Swine flu (also called swine influenza or H1N1) is a respiratory disease caused by influenza viruses which infect the respiratory tract of pigs and humans, causing a running nose, a barking cough, decreased appetite and dull behaviour. Swine flu produces similar symptoms in pigs as human flu produces in humans. Swine flu can last about one to two weeks in pigs which survive an attack. A number of people have developed the Swine flu infection when they are closely associated with pigs (for example, farmers and pork processors) and also, pig populations have occasionally been infected with the human flu infection. In most instances, the cross-species infections (swine virus to humans or human flu virus to pigs) have remained locally and have not caused national or worldwide infections in either pigs or humans. Unfortunately, this cross-species infection with influenza viruses has had the potential to change. Investigators decided that the 2009 so-called "Swine flu" strain, first seen in Mexico, should be termed novel H1N1 flu since it was mainly found infecting people and exhibited two main surface antigens, H1 (hemagglutinin type 1) and N1 (neuraminidase type1). The eight RNA strands from novel H1N1 flu have one strand derived from human flu strains, two from avian (bird) strains and five from pig / swine strains.
Swine flu is transmitted from person to person by inhalation or by ingestion of droplets containing the Swine flu virus from people sneezing or coughing - it is not transmitted by eating cooked pork products. The newest swine flu virus that has caused Swine Flu is influenza A H3N2v (commonly known as H3N2v) which began as an outbreak in 2011, where the "v" in the name means that the virus is a variant that normally infects only pigs, but has begun to infect humans also now. There have been small outbreaks of H1N1 since the pandemic began - a recent pandemic has broken out in India due to which, at least twenty people have died.
The symptoms of Swine flu are similar to most influenza infections: fever (100o F or greater), cough, a running nose, tiredness and / or a headache, with tiredness being reported in most infected people. Some patients may also develop a rash, a sore throat, body pain, headaches, chills, nausea, vomiting, and diarrhoea. In Mexico, many of the initial patients infected with Swine flu were young adults, which made some investigators believe that a strong immune response, as seen in young people, may cause some collateral tissue damage.The incubation period from exposure to the time the first symptoms are observable is about one to four days, with an average of two days. The symptoms last about one to two weeks but can last longer if the person has a severe infection.

== Tasks to complete ==
**1)** In the swine flu passage, what is the average incubation period from exposure to the first observable symptoms?
**2)** Carry on the swine flu passage from its final sentence.
The entries that follow are not needed for any task.

== Provided records ==
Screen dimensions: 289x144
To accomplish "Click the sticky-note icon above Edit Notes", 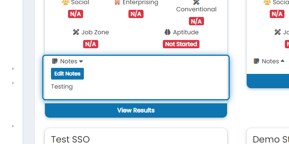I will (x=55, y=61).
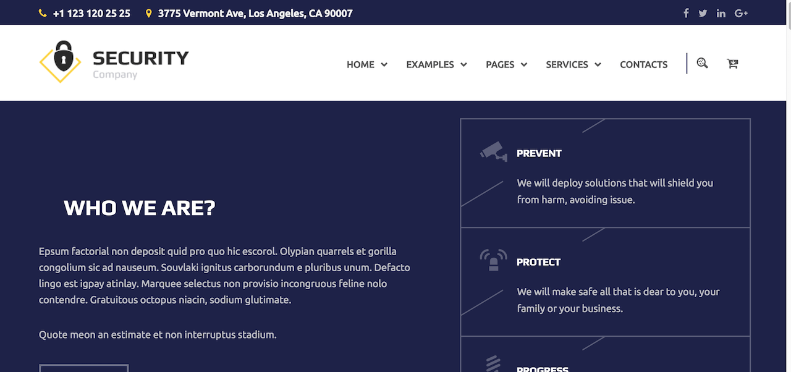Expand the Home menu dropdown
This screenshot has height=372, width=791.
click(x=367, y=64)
==
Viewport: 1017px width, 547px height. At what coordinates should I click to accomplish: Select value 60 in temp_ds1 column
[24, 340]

== Per-task answers ==
**1)** Two days.

**2)**
Some patients develop severe respiratory symptoms and need respiratory support (like a ventilator to breathe for the patient). Patients can get pneumonia (bacterial secondary infection) if the viral infection persists and some can develop fits. Death often occurs from secondary bacterial infection of the lungs - appropriate antibiotics need to be used in these patients. The usual mortality (death) rate for typical influenza A is about 0.1%, while the 1918 "Spanish flu" epidemic had an estimated mortality rate ranging from 2%-20%. Swine flu (H1N1) in Mexico had about 160 deaths and about 2,500 confirmed cases, which would correspond to a mortality rate of about 6%, but these initial data were revised and the mortality rate worldwide was estimated to be much lower. Fortunately, the mortality rate of H1N1 remained low and similar to that of the conventional flu (average conventional flu mortality rates are about 36,000 per year - the projected Swine flu mortality rate was 90,000 per year in the U.S. as determined by the president's advisory committee, but it never approached that high number).
Fortunately, although H1N1 developed into a pandemic (worldwide) flu strain, the mortality rate in the U.S. and many other countries only approximated the usual numbers of flu deaths worldwide. Speculation about why the mortality rate remained much lower than predicted includes increased public awareness and action that produced an increase in hygiene (especially hand washing), a fairly rapid development of a new vaccine and patient self-isolation if symptoms developed.